One comes from industry and hard work, the other from leverage. One is a measure of success previously put forward and then risked in an effort to compound one's gains, the other is an attempt to skim off a piece of the action without putting up one's former success first.

This is almost-universally intentionally misrepresented in the media. Yet throughout American history, most small businesspeople did not rely on financing to start and build their businesses. They began in their garage or with equity infusions from their relatives and friends, often as co-conspirators (partners, etc.) All were exposed to the risk of personal loss of funds already made in the new venture, not a speculative bet "on the come" financed with some sort of hinky loan (or worse, a draft written on their family residence!)
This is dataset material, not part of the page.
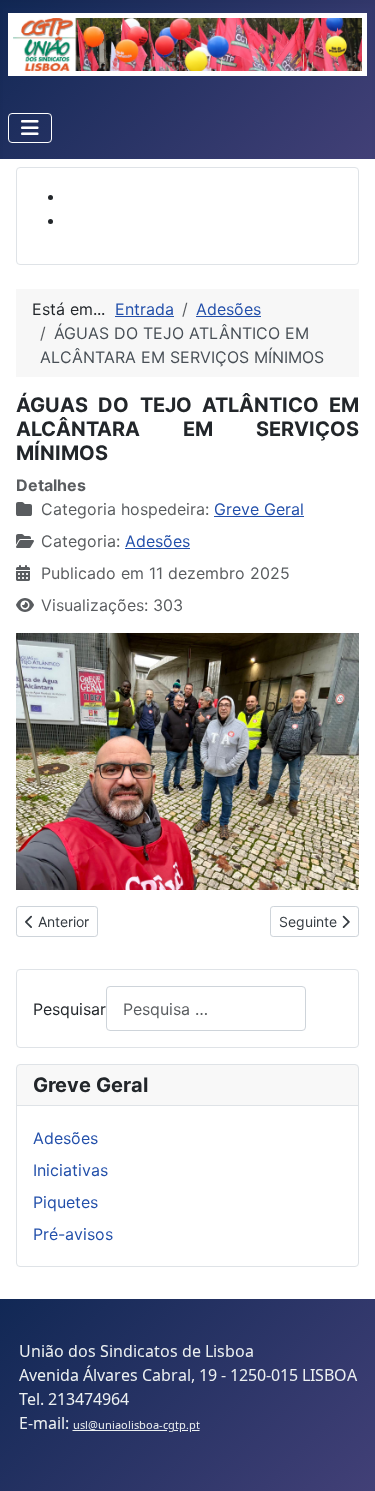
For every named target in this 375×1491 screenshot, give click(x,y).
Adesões (157, 541)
The SBA has made this situation worse rather than better, as it has reinforced a false paradigm.

By doing this they have damaged entrepreneurs who actually start businesses and risk their own capital in doing so. This in turn means that reckless skimmers, who simply do not care if their venture is sustainable as their own ass is not on the line, become "competitors" and engage in practices that nobody would if it was their own money. Reckless lending is just one example; would Lehman have gotten as far upside down as it did were the executives actual money on the line as partners? Nope. But as soon as you allow people to counterfeit credit competition is no longer about calculation of risk and reward since the risk is not yours.

Second, offshoring has made the large business able to smash into the dirt the small operator who cannot possibly compete at that scale. This works fine for someone in a niche business, but as soon as you find mass-market appeal you get pounded through blatantly-unethical acts by far-larger firms. Leaving aside ability, entrepreneurs who have an ethical problem with slave labor and poisoning the environment to get a 25 cent advantage in price with which to undercut their competitors have no clear options available to them.
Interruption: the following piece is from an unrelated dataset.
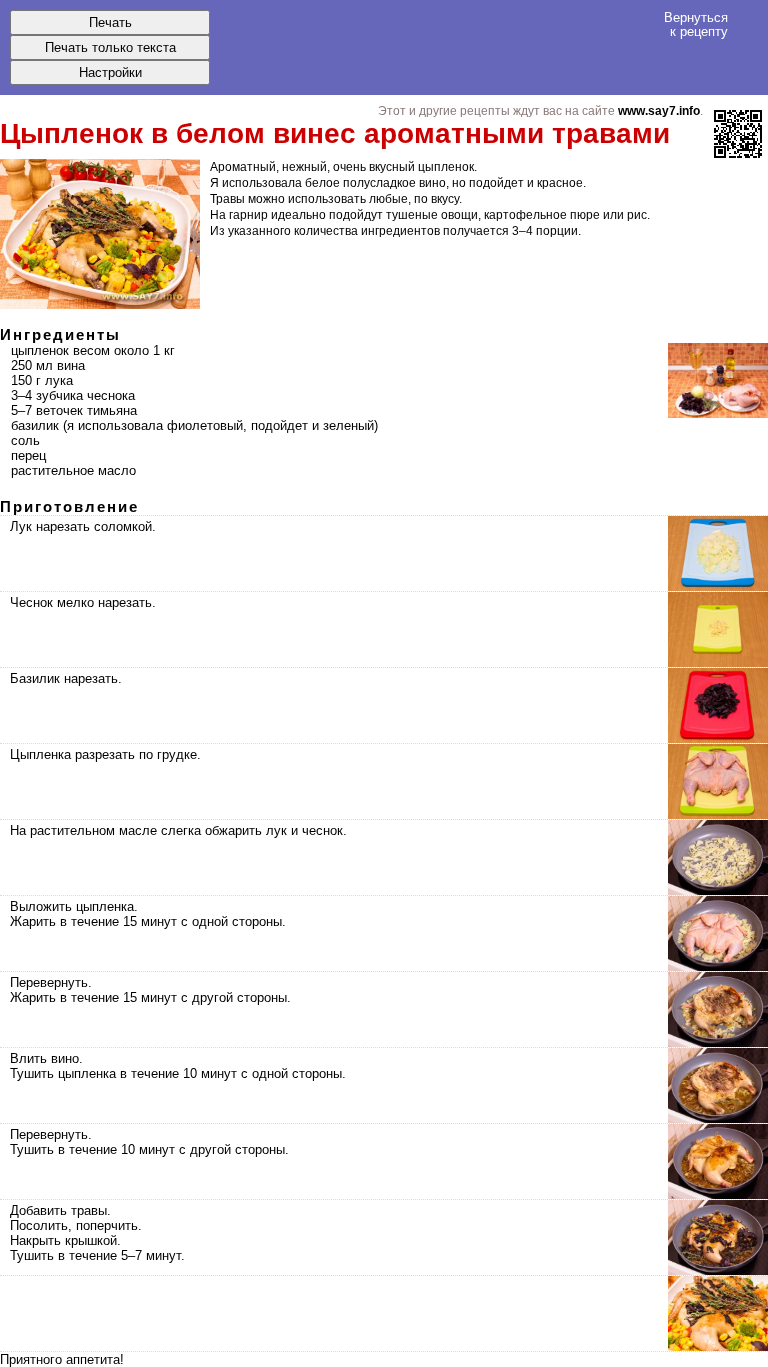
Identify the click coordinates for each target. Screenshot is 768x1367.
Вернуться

Then there are government costs and intrusions. I dealt with this when I ran MCSNet; some of the rules, regulations and taxes were just plain silly, but the cost of compliance was real. It's only gotten worse since the 1990s.

Finally there are situations like Blitz. You probably have one of their gas cans in your garage. The tort bar claims they sold "defective" gasoline cans. You'd think that the "defect" would involve a can that, for example, split open and spilled gasoline where it could catch fire.

You'd be wrong.

“The lawsuits have involved adult individuals who have used gasoline to start a fire or accelerate a fire,” she said.

Got it?

Let's put in plain language -- the lawsuits involved people who poured gasoline out of a Blitz can either onto something they then lit on fire (and got burned when it flashed) or poured gasoline on an existing fire.

As a result of our so-called "liability" system when someone is a five-alarm dumb-ass and lights themselves on fire by pouring gasoline on a lit fire, or uses gas as a firestarter and fails to do so in a way that precludes themselves from being immolated, it's the container manufacturer's fault.

And as such this small business, which employed 300 people, is gone.

I have a number of ideas for small businesses. I have capital to deploy in an attempt to start and run them too.

I will start and run exactly zero of them until and unless the three points above are addressed.

And that, my friends, is why entrepreneurship in America is in decline.

1 comment:

Anonymous said...

The main impediment to entrepreneurship is government red tape. It happened in the Soviet Union when people finally gave up having to deal with all the petty bureaucrats who thought the best method for advancing in the system was to hang the trophy scalp of some poor schmuck who was trying to start a business. The same thing is happening in the U.S. and Canada.